Stored items from a collection:

◇ ◇ ◇ ◇

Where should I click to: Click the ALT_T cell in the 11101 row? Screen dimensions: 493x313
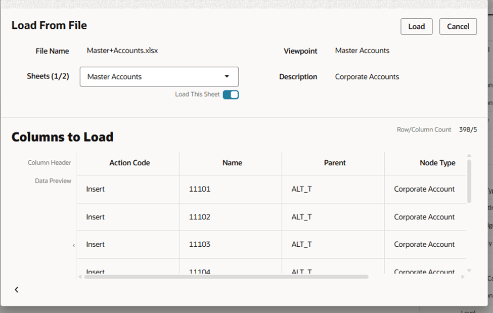coord(302,189)
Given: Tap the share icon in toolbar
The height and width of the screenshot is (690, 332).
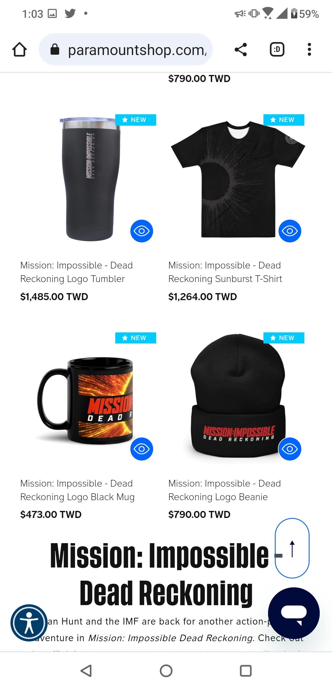Looking at the screenshot, I should [241, 49].
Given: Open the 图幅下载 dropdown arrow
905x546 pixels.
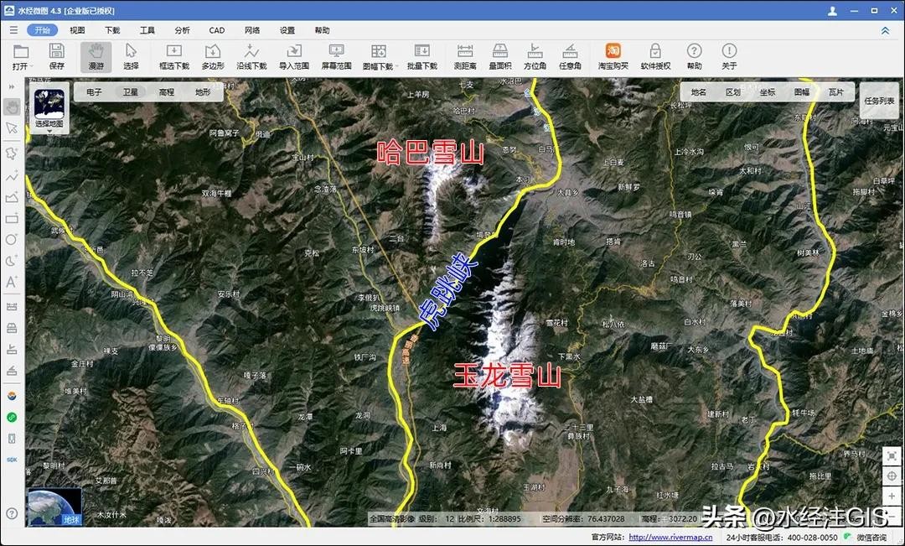Looking at the screenshot, I should click(391, 67).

◇ ◇ ◇ ◇

DIRECTIONS FOR THIS TASK: Every line above is to be duplicated exactly; no picture should be carried over.

ANSWER TO THIS TASK:
Where should I click to: Click the ALT_T cell in the 11101 row? Screen dimensions: 493x313
coord(302,189)
Given: Tap the share icon in toolbar
The height and width of the screenshot is (690, 332).
Looking at the screenshot, I should [241, 49].
Given: Open the 图幅下载 dropdown arrow
905x546 pixels.
Looking at the screenshot, I should click(391, 67).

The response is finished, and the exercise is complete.